**** 本文

それは本当に「裏切り」と呼ぶべき行為なのか?

 さて、総裁選も終わったコトですし、もうちょっと突っ込んでお話をしていきたいと思います。
 
 しかしまず今回のお話については先に言っておきたいコトがあります。
 政治を見る場合、どうしても人単位で見てしまいがちですが、今回のお話は「この事実に対してその結論はおかしいというお話である」というコトを間違えないでほしいと思います。
 いつも言ってます、論拠に対する結論のお話です。
 人や政党をどう評価するってお話ではありません。
 いつもこういうお話をすると、「ではこの人のこの件についてはどうなんだ」っていうコトを言ってくる人がいるのですが、そんなのは今回のお話には全然関係ないコトをまずもって言っておきます。
 よろしくお願いします。
 
 右も左も逝ってよし!!
 バーチャルネット思想アイドルのやえです。
 おはろーございます。
 
 石原さんが「裏切り者」とか「平成の明智光秀」とか言われた件です。
 なぜこのようなコトを言われたのかと言えば、谷垣さんが立候補すると言っていた時に石原さんも立候補するって言ったからです。
 おそらくこれだけですよね、「裏切り者」という結論に対する論拠は。
 ですから、この論拠に対して「裏切り者」という結論が適切かどうかを再検討します。
 
 事実を積み上げます。
 そもそもなぜ谷垣さんは立候補しなかったのか、立候補出来なかった理由を探します。
 いくつか記事があります。
 

 谷垣氏、勝算なく撤退=推薦人集め難航-自民総裁選
 
 「谷垣氏は(不出馬を表明する)ぎりぎりまで推薦人集めのお願いをしていたそうだ」。谷垣氏の出身派閥の古賀派の中堅議員は、谷垣氏の戦線離脱の理由についてこう語った。谷垣氏周辺は20人の推薦人を「確保した」としていたが、一部が離反したもようだ。額賀派のある議員は「谷垣氏側から推薦人を5人ほど貸してくれとの話があったが断った」と打ち明けた。

 

 森元首相、総裁選5候補を講評
 
 石原氏の出馬で谷垣総裁が立候補を断念したとの見方には「谷垣氏は推薦人が集まらなかっただけだ」と反論した。

 

 古賀派分裂へ…谷垣氏不支持に反発の約10人
 
 総裁選で古賀氏が谷垣氏を支持せず、谷垣氏が不出馬に追い込まれたことに反発したものだ。川崎氏らは、既に同派に戻らない考えを表明している谷垣氏を中心に、新たな政策研究会を発足させる構えだ。

 
 これだけではありませんが、様々な情報を総合すると、結局谷垣さんは総裁選に立候補するための最低要件の「推薦人20人」を集められなかったというのが、立候補できなかった理由だと判断出来ます。
 特に最後の記事を読んでいただきたいのですが、つまりは「宏池会(古賀派)が支持しなかったから立候補できなかった」という意味ですから、つまり逆に言えば「谷垣さん個人の力や魅力だけでは20人集めるコトが出来なかった」というコトになります。
 まして一番上の記事では、他の派閥から人を借りようとしていたというコトすらしているワケで、やっぱりここはもう推薦人20人集まらなかったから立候補しなかった、いや「出来なかった」と言うべき事実なワケです。

********

**出題:**
[1] 本文のうち、「石原氏の出馬で谷垣総裁が立候」から「かった理由だと判断出来ます。」までを、両端を含めて一字一句変えずに出力してください。
[2] 本文に書かれている事実について、次の問いに答えてください。
(a) 総裁選に立候補するための最低要件として挙げられている推薦人の数は何人ですか。
(b) 額賀派のある議員は、谷垣氏側から推薦人を何人ほど貸してほしいと頼まれたと語っていますか。
(c) 石原氏の出馬で谷垣氏が立候補を断念したとの見方に対して、森元首相はどう反論しましたか。
[3] 本文の筆者は、谷垣氏が総裁選に立候補できなかった理由を何だと判断していますか。その判断の根拠とあわせて、1〜3文で説明してください。

**** データ行

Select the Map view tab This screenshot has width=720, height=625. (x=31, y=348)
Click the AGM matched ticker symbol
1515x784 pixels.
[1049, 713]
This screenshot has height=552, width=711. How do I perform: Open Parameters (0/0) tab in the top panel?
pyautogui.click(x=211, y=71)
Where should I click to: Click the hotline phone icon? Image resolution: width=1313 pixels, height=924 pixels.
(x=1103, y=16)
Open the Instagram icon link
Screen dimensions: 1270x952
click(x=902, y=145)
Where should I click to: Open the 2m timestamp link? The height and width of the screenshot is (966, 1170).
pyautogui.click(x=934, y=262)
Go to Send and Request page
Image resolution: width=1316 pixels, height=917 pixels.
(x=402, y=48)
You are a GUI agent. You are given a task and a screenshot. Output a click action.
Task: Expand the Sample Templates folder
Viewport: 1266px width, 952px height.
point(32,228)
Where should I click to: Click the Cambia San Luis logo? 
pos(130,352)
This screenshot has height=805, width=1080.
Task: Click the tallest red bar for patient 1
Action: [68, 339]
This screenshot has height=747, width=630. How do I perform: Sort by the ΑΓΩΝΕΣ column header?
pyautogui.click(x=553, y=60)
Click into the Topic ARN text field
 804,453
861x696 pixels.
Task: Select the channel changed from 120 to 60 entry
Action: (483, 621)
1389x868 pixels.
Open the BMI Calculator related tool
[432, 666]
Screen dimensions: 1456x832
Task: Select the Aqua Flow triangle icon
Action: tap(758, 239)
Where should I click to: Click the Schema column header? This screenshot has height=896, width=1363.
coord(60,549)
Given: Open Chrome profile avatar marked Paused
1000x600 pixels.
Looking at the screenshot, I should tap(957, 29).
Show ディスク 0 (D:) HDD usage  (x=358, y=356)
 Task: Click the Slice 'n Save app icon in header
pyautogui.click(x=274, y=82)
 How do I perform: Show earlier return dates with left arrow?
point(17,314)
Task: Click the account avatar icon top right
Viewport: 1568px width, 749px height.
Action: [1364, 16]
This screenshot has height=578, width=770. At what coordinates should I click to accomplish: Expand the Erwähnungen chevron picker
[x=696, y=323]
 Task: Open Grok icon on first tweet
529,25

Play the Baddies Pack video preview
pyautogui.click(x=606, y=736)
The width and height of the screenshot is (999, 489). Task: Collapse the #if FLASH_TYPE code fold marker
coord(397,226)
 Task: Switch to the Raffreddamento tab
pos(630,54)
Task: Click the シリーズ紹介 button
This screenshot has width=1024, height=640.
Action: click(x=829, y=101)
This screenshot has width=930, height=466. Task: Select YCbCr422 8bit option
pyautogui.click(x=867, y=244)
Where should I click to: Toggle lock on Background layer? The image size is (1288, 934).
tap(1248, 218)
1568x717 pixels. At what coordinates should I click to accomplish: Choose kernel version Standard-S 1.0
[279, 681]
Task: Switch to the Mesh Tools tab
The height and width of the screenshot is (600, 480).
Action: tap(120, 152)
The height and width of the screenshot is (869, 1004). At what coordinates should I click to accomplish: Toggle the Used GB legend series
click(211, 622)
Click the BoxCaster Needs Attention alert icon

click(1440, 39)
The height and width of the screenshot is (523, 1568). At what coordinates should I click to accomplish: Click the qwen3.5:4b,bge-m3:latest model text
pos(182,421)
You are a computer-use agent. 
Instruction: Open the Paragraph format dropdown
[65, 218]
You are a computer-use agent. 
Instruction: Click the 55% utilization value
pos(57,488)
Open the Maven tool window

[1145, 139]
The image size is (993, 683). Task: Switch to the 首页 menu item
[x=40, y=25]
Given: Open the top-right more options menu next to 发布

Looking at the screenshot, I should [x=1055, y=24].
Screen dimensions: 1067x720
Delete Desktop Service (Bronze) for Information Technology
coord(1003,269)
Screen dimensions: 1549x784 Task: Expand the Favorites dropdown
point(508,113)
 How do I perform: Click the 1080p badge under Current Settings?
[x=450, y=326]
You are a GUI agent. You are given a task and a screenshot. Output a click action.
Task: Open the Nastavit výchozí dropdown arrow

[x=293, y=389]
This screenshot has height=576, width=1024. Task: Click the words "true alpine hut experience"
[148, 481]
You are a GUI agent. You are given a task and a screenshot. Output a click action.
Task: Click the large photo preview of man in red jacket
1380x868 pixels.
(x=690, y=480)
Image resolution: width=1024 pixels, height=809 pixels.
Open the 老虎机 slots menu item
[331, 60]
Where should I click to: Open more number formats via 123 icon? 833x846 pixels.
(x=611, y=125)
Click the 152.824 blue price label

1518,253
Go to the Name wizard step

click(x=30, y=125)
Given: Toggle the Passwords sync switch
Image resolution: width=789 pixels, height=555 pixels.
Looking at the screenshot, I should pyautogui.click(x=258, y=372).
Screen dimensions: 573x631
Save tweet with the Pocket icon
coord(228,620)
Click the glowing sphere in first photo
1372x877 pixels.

********

**解答:**
[1]
石原氏の出馬で谷垣総裁が立候補を断念したとの見方には「谷垣氏は推薦人が集まらなかっただけだ」と反論した。

 

 古賀派分裂へ…谷垣氏不支持に反発の約10人
 
 総裁選で古賀氏が谷垣氏を支持せず、谷垣氏が不出馬に追い込まれたことに反発したものだ。川崎氏らは、既に同派に戻らない考えを表明している谷垣氏を中心に、新たな政策研究会を発足させる構えだ。

 
 これだけではありませんが、様々な情報を総合すると、結局谷垣さんは総裁選に立候補するための最低要件の「推薦人20人」を集められなかったというのが、立候補できなかった理由だと判断出来ます。

[2]
(a) 20人です。
(b) 5人ほどです。
(c) 「谷垣氏は推薦人が集まらなかっただけだ」と反論しました。

[3] 筆者は、立候補の最低要件である推薦人20人を集められなかったことが理由だと判断しています。根拠として、古賀派が谷垣氏を支持しなかったために不出馬に追い込まれたという記事や、谷垣氏側が他の派閥から推薦人を借りようとしていたという記事を挙げています。